Anualmente, a Petrobras possui recursos para investimento superior a US$ 30 bilhões, o que equivale a mais de R$ 52 bilhões. “A expectativa é chegar a US$ 90 bilhões em investimento em 2010”, afirmou Fraga. Os recursos mais volumosos são direcionados à área de óleo e gás. O setor que exige maior capital intensivo é o de Pesquisa e Desenvolvimento (P&D), que consome em torno de US$ 800 milhões por ano, o que lhe garante posição entre as cinco maiores investidoras em P&D do mundo.

A Petrobras trabalha com 1.600 funcionários dedicados full time (período integral) a atividades de PD&I, entre eles 783 pesquisadores, 504 técnicos de laboratório e planta piloto e 326 engenheiros. De acordo Fraga, a estratégia de inovação e as diretrizes do desenvolvimento atuais da empresa partem do princípio de que é preciso expandir os limites dos negócios a partir da visão da sustentabilidade nas dimensões econômica, social e ambiental.

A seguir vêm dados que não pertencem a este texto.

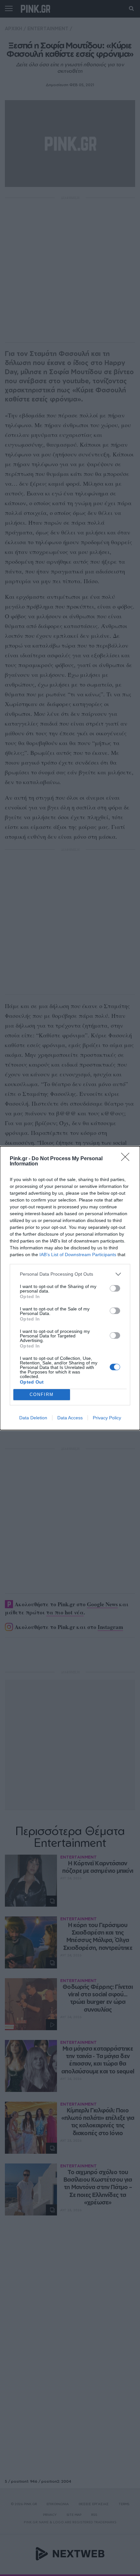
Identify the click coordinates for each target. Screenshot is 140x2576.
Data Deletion (33, 1417)
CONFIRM (42, 1394)
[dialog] (70, 1288)
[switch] (115, 1288)
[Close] (127, 1159)
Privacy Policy (107, 1417)
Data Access (70, 1417)
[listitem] (70, 1274)
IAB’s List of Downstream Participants (77, 1254)
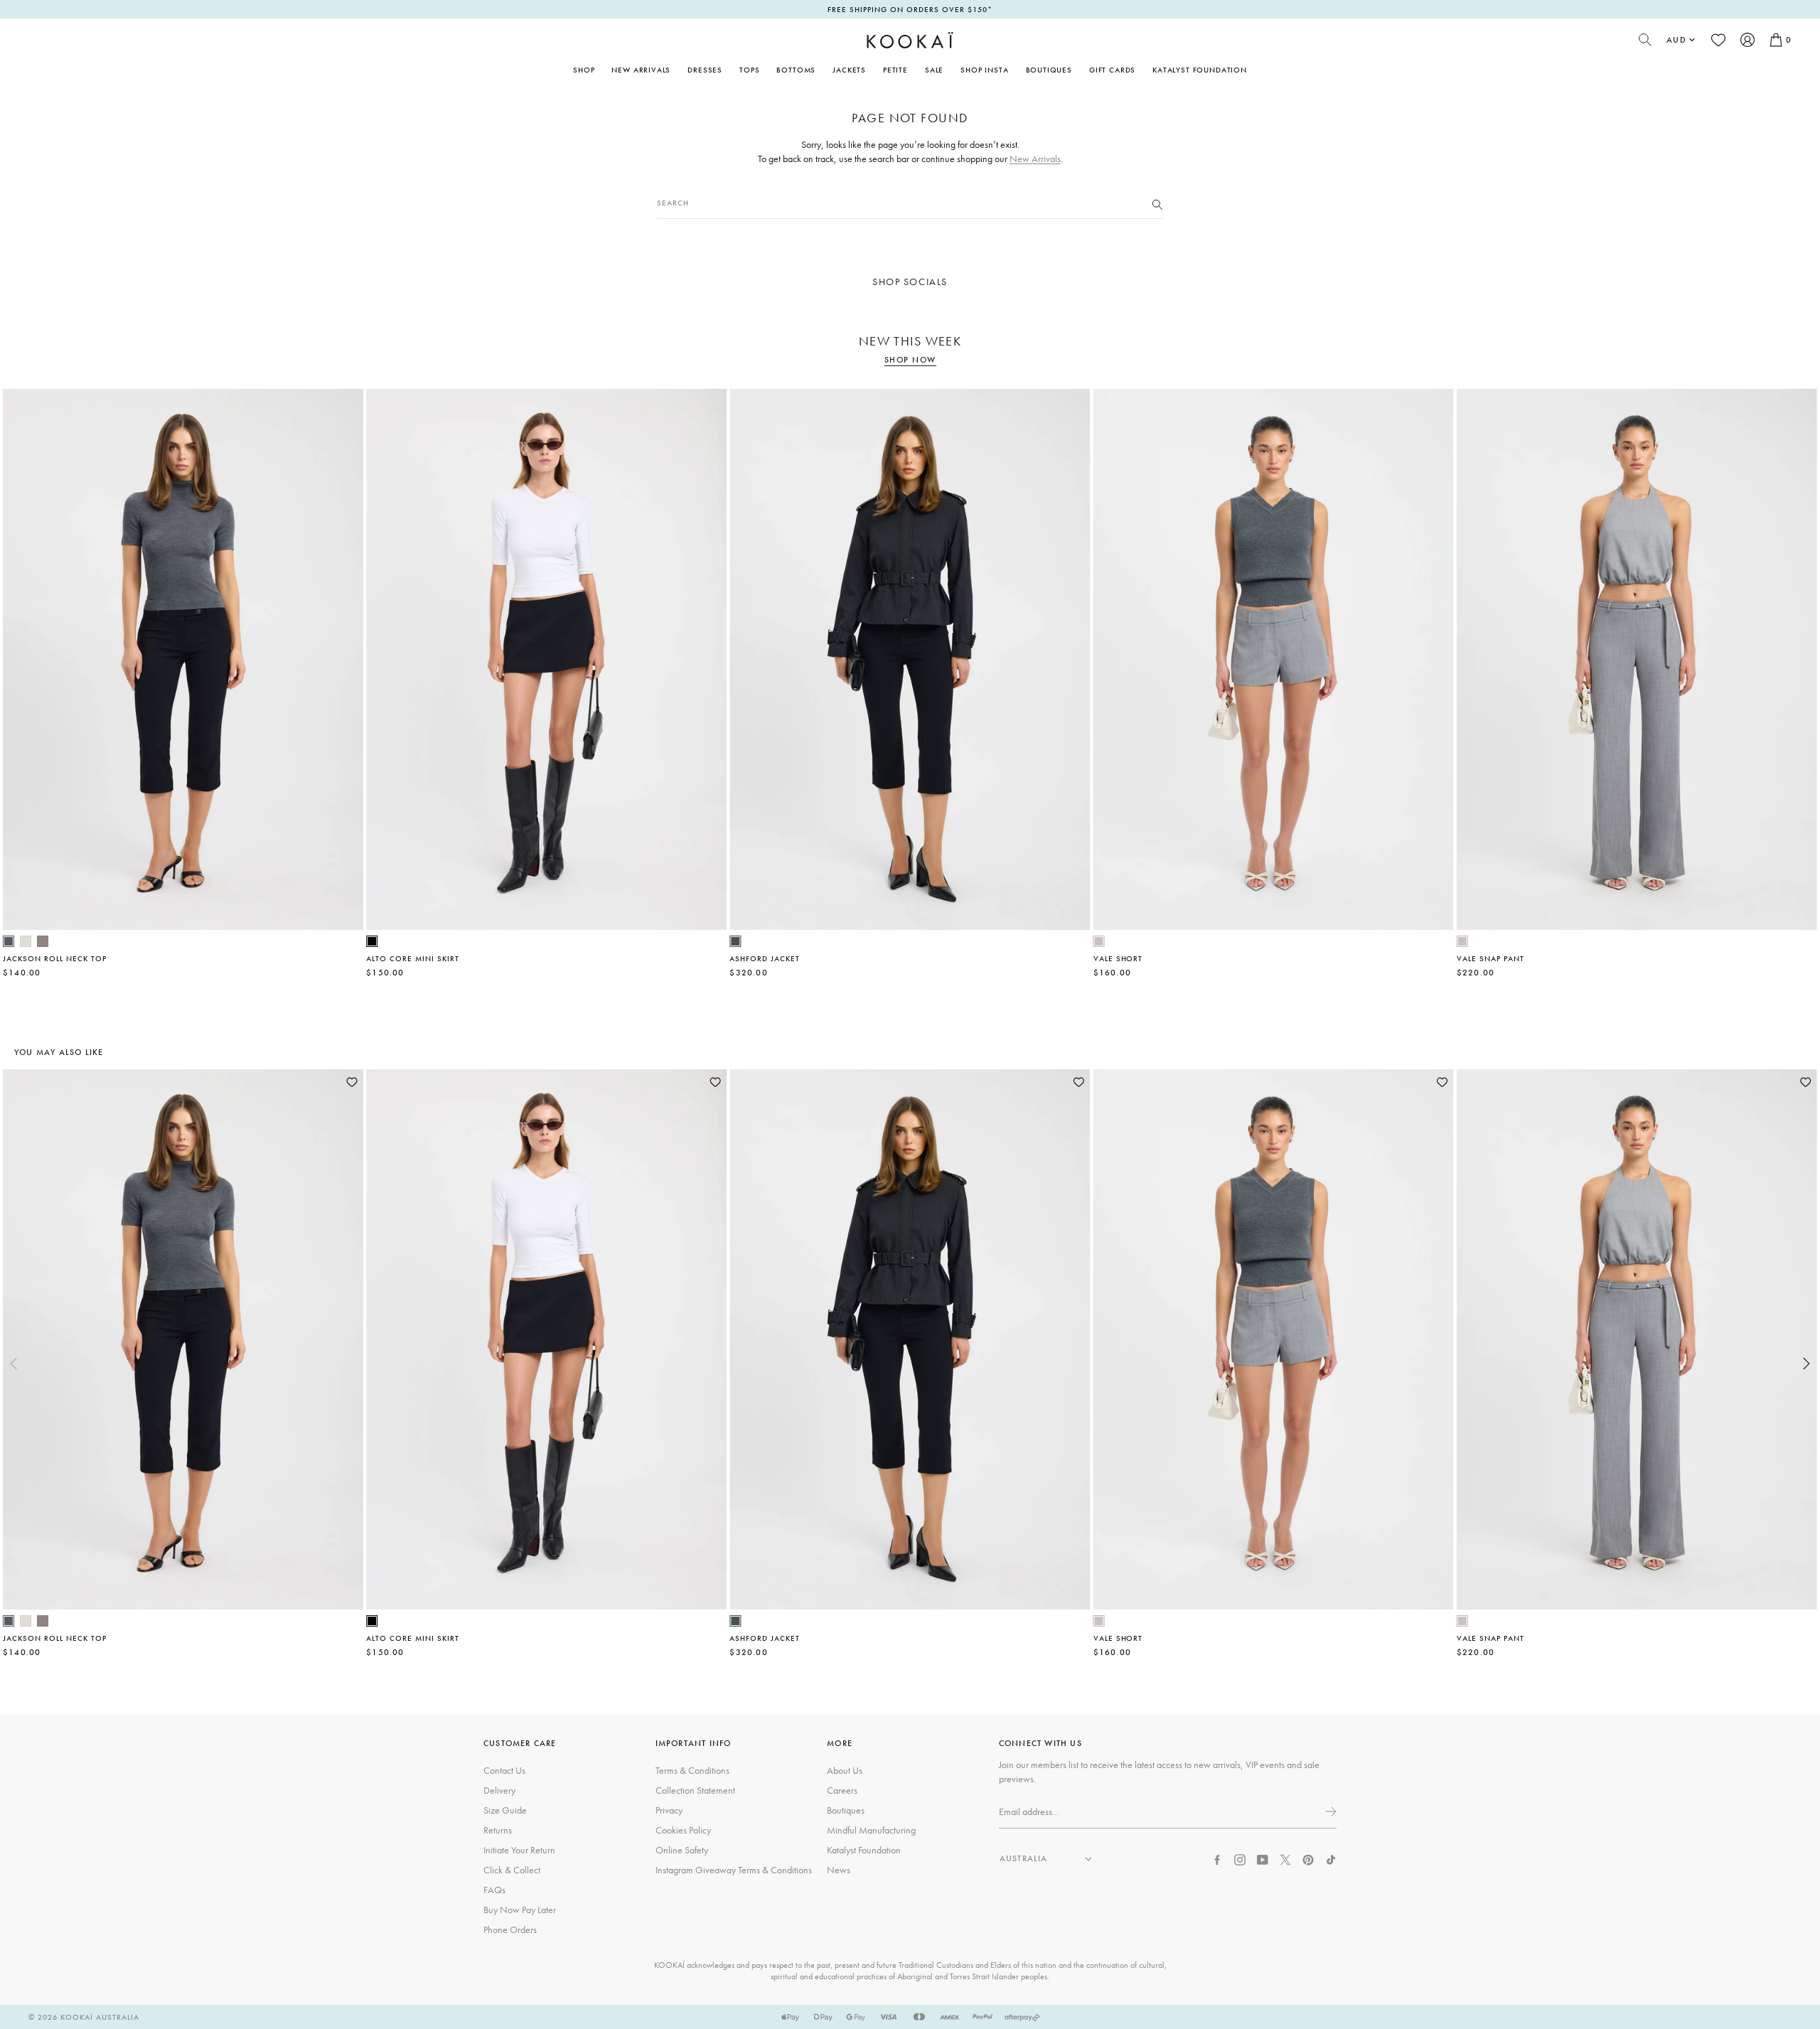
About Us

Recentemente a entidade subiu da 25ª para a 18ª posição no ranking das 100 maiores empresas do mundo da revista Forbes. Ela manteve-se como a companhia brasileira mais bem colocada na lista. A classificação leva em conta vendas anuais em dólar, ativos, lucro, e valor de mercado. Entre as brasileiras listadas estão: Bradesco na 51ª posição, Banco do Brasil na 52ª, Vale, ocupando a 80ª, e Itausa na 82ª posição.

Novas demandas
O gerente do Cenpes afirmou que a demanda por recursos humanos representa uma grandeza considerável na agenda de inovação da empresa. “Na próxima década haverá uma demanda de cerca de 120 mil profissionais só para a indústria de óleo e gás, sendo 15% de nível superior”, disse. Fraga lembrou que 56% da equipe atual do Centro de Pesquisa da Petrobras têm menos de dez anos de experiência.

Por se tratar de uma atividade que emite gases de efeito estufa e consome muita água, a empresa projeta mais investimentos em gestão ambiental para que os impactos sejam reduzidos. “A Petrobras vai precisar de mais recursos humanos e a academia vai precisar de mais pesquisadores trabalhando nesses temas”, adiantou o especialista.

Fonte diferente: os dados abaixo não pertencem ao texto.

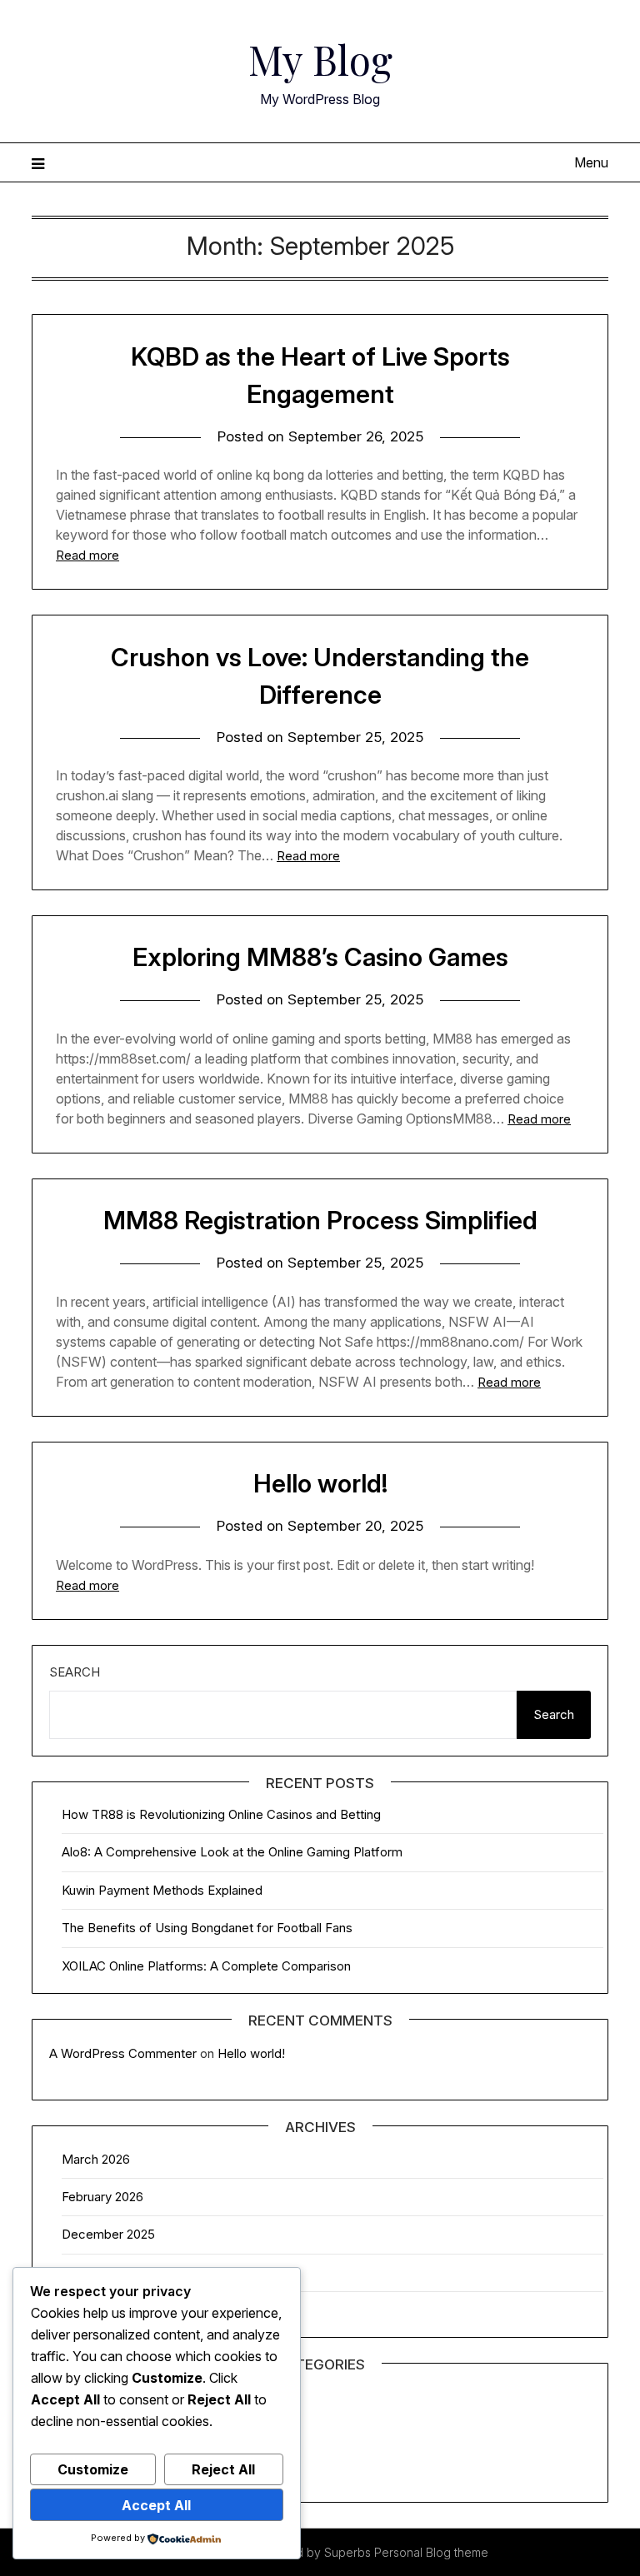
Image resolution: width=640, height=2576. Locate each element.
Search (74, 1672)
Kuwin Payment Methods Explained (162, 1890)
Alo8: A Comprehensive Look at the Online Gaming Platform (232, 1852)
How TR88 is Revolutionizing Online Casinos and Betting (221, 1814)
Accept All (156, 2505)
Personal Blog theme (431, 2552)
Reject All (223, 2469)
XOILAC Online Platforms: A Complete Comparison (206, 1966)
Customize (93, 2469)
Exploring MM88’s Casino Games (320, 957)
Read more (87, 555)
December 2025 (108, 2234)
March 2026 (96, 2159)
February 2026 (102, 2197)
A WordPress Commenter (123, 2053)
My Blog (320, 59)
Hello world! (320, 1483)
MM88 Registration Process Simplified (320, 1220)
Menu (591, 162)
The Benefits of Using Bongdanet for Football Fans (207, 1928)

Somada a infra-estrutura interna, a Petrobras conta com a colaboração de uma rede externa de universidades e instituições de P&D nacionais. “A inteligência tecnológica existente do lado de fora da companhia é muito maior do que nossa capacidade interna de conduzir os trabalhos e desafios. Dependemos e gostamos de depender das parcerias que formamos, sejam atores da academia ou do setor industrial”, relatou. Atualmente a Petrobras trabalha em cooperação com 50 redes temáticas, envolvendo 80 universidades e instituições de P&D em 19 Estados brasileiros.